Format the material below as a numbered list, one line per item, and leave out the blank lines.
_____
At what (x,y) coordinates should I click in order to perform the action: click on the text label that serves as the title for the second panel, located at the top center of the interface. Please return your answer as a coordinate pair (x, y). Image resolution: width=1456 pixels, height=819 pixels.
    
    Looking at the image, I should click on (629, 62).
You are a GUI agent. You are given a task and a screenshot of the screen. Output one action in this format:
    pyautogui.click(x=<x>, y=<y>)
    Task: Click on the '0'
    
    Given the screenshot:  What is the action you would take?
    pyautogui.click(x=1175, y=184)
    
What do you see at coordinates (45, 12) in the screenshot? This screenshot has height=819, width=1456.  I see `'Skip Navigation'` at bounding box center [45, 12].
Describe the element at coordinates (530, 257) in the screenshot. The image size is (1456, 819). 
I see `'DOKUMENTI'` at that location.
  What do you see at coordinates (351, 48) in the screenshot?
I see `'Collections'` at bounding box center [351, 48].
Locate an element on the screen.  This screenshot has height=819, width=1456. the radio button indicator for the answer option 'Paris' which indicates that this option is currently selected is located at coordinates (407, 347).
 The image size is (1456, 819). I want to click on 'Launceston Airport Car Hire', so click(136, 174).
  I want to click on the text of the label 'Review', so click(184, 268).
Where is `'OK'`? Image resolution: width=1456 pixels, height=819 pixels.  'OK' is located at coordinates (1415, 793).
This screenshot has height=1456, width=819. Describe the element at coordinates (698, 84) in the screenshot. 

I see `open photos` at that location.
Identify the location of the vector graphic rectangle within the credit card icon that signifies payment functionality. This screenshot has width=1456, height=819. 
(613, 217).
_____
Answer –
1. At what (x,y) coordinates should I click in order to perform the action: click on the text label that serves as the title for the second panel, located at the top center of the interface. Please return your answer as a coordinate pair (x, y). Image resolution: width=1456 pixels, height=819 pixels.
2.     Looking at the image, I should click on (629, 62).
3. You are a GUI agent. You are given a task and a screenshot of the screen. Output one action in this format:
4.     pyautogui.click(x=<x>, y=<y>)
5.     Task: Click on the '0'
6.     Given the screenshot:  What is the action you would take?
7.     pyautogui.click(x=1175, y=184)
8. What do you see at coordinates (45, 12) in the screenshot? This screenshot has height=819, width=1456.  I see `'Skip Navigation'` at bounding box center [45, 12].
9. Describe the element at coordinates (530, 257) in the screenshot. The image size is (1456, 819). 
10. I see `'DOKUMENTI'` at that location.
11.   What do you see at coordinates (351, 48) in the screenshot?
12. I see `'Collections'` at bounding box center [351, 48].
13. Locate an element on the screen.  This screenshot has height=819, width=1456. the radio button indicator for the answer option 'Paris' which indicates that this option is currently selected is located at coordinates (407, 347).
14.  The image size is (1456, 819). I want to click on 'Launceston Airport Car Hire', so click(136, 174).
15.   I want to click on the text of the label 'Review', so click(184, 268).
16. Where is `'OK'`? Image resolution: width=1456 pixels, height=819 pixels.  'OK' is located at coordinates (1415, 793).
17. This screenshot has height=1456, width=819. Describe the element at coordinates (698, 84) in the screenshot. 
18. I see `open photos` at that location.
19. Identify the location of the vector graphic rectangle within the credit card icon that signifies payment functionality. This screenshot has width=1456, height=819. 
20. (613, 217).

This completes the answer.